Back to thankthedark's contests

Foundation contest - thankthedark's results

Building the new creative economy

General Information

Platform: Code4rena

Start Date: 24/02/2022

Pot Size: $75,000 USDC

Total HM: 21

Participants: 28

Period: 7 days

Judge: alcueca

Total Solo HM: 15

Id: 94

League: ETH

Foundation

Findings Distribution

Researcher Performance

Rank: 13/28

Findings: 2

Award: $949.97

🌟 Selected for report: 1

🚀 Solo Findings: 0

External Links

Code4rena Contest PageGithub Contest RepositoryGithub Findings RepositoryFoundation

Findings Information

🌟 Selected for report: thankthedark

Also found by: Afanasyevich, cmichel

Labels

bug
2 (Med Risk)
sponsor confirmed

Awards

657.3838 USDC - $657.38

External Links

Link to GitHub issue

Lines of code

https://github.com/code-423n4/2022-02-foundation/blob/main/contracts/mixins/NFTMarketPrivateSale.sol#L123-L174

Vulnerability details

Impact

Within a NFTMarketPrivateSale contract, buyers are allowed to purchase a seller's NFT. This is done through a seller providing a buyer a EIP-712 signature. The buyer can then call #buyFromPrivateSaleFor providing the v, r, and s values of the signature as well as any additional details to generate the message hash. If the signature is valid, then the NFT is transferred to the buyer.

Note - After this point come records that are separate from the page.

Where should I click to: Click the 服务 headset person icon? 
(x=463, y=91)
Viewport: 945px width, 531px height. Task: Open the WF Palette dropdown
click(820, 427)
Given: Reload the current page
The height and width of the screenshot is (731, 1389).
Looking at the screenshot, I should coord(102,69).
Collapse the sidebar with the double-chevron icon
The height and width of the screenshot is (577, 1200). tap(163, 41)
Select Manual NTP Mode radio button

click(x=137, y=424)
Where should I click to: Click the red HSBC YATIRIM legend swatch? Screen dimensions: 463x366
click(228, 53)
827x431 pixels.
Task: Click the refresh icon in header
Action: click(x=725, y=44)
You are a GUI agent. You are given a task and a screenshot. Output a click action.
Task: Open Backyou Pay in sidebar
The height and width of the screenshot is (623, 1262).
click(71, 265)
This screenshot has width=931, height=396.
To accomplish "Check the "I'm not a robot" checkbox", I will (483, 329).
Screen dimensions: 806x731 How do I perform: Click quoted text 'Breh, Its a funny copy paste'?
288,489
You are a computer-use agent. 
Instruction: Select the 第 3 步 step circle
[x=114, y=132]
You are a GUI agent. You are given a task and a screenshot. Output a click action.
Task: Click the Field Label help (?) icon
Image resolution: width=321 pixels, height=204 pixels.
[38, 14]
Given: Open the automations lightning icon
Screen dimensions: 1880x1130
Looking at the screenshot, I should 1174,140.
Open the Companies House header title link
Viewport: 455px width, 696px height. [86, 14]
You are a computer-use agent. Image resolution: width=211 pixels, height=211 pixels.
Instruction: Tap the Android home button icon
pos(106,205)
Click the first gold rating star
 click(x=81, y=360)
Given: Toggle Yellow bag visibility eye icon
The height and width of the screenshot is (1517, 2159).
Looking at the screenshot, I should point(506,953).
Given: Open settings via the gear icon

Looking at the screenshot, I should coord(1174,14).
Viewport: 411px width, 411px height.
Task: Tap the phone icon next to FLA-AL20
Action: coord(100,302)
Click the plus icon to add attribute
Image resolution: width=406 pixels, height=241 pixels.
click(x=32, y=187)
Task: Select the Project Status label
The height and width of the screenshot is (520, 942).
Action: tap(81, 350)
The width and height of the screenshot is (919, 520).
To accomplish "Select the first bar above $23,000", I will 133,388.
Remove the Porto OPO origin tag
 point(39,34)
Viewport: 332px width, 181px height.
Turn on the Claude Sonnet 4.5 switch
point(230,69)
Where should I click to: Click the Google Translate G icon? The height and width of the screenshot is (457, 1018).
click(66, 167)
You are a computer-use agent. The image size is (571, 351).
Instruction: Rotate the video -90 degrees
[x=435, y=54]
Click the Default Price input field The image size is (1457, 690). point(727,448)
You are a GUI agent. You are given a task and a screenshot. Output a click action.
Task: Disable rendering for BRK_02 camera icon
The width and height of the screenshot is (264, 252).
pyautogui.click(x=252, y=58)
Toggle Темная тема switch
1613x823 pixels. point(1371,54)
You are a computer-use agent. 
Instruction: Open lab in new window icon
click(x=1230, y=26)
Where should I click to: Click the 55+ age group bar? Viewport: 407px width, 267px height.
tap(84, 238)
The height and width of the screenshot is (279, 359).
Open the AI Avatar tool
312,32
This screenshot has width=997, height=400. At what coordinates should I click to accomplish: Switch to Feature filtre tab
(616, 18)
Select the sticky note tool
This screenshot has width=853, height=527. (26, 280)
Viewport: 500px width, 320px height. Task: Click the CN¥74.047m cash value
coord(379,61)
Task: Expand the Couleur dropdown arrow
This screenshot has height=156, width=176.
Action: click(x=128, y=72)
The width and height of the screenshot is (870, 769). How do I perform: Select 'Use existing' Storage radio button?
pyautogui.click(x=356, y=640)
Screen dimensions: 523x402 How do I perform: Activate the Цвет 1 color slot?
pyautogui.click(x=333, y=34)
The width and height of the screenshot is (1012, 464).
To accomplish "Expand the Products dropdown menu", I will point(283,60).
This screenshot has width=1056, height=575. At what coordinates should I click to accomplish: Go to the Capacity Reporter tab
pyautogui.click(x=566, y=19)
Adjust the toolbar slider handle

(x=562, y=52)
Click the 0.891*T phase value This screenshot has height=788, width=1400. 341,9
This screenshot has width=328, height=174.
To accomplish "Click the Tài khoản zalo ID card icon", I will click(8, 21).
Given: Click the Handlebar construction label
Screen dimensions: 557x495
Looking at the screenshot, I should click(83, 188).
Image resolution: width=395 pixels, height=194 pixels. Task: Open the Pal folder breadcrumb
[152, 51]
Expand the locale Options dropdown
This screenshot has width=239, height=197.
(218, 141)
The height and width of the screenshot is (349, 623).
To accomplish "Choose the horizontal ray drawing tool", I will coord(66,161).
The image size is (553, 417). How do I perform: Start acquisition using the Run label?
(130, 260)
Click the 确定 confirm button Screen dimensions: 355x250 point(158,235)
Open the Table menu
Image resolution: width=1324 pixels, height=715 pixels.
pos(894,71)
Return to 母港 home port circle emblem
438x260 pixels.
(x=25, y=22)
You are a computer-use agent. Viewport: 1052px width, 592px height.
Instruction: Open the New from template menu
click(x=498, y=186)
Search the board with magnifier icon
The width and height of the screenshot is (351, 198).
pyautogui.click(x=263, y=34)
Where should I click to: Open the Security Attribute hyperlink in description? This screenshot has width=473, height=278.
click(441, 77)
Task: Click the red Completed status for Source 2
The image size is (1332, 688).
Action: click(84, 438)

The problem with the code is that EIP-712 signatures can be re-used within a small range of time assuming that the original seller takes back ownership of the NFT. This is because the NFTMarketPrivateSale#buyFromPrivateSaleFor method has no checks to determine if the EIP-712 signature has been used before.

Proof of Concept

Consider the following example:

  1. Joe the NFT owner sells a NFT to the malicious buyer Rachel via a private sale.
  2. Rachel through this private sale obtains the EIP-712 signature and uses it to purchase a NFT.
  3. Joe the NFT owner purchases back the NFT within two days of the original sale to Rachel.
  4. Joe the NFT owner puts the NFT back on sale.
  5. Rachel, who has the original EIP-712 signature, can re-purchase the NFT by calling #buyFromPrivateSaleFor again with the same parameters they provided in the original private sale purchase in step 1.

The #buyFromPrivateSaleFor function runs several validation checks before transferring the NFT over to the buyer. The validations are as follows:

  1. L#132 - The signature has expired.
  2. L#135 - The deadline is beyond 48 hours from now.
  3. L#143 - The amount argument is greater than msg.value.
  4. L#149 - The msg.value is greater than the amount set.
  5. L#171 - This checks that the EIP-712 signature comes from the NFT seller.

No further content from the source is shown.